A dor do esquecimento: história, memória e testemunho

História e memória são perspectivas de entendimento do passado que nem se confundem, nem se complementam. O núcleo do testemunho é a memória, mas nem a memória é matriz da história, nem cabe à história “historiar” a memória.

 

“Fale-me coisas boas sobre sua mãe”. Essa é a frase inicial do filme Blade Runner, o caçador de androides, lançado nos anos 1980. No filme, androides projetados para imitar os humanos regressam a Terra. Eles voltam para perseguir objetivos bem definidos: saber de onde vieram, quem os fez, qual o seu passado.

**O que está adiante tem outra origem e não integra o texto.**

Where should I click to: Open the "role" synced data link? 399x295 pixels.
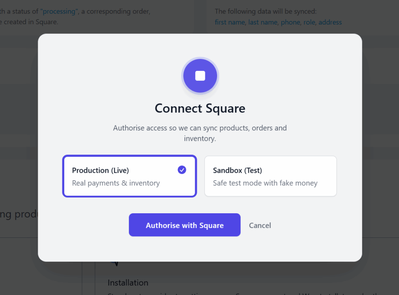click(309, 22)
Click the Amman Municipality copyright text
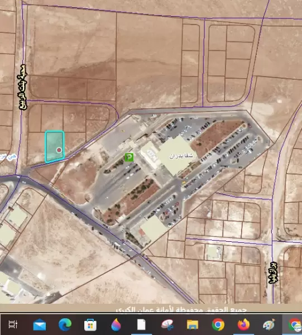 point(181,309)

São carentes de recordações. O ato de recordar significa “chamar de volta ao coração”. Recordar significa “trazer à tona o saber ainda não consciente do passado”, e, por conta disso, também significa descobrir, desconstruir, desterritorializar. Na recordação, a memória não repete, nem racionaliza: ela tece, com imagens revividas no presente, a experiência do passado.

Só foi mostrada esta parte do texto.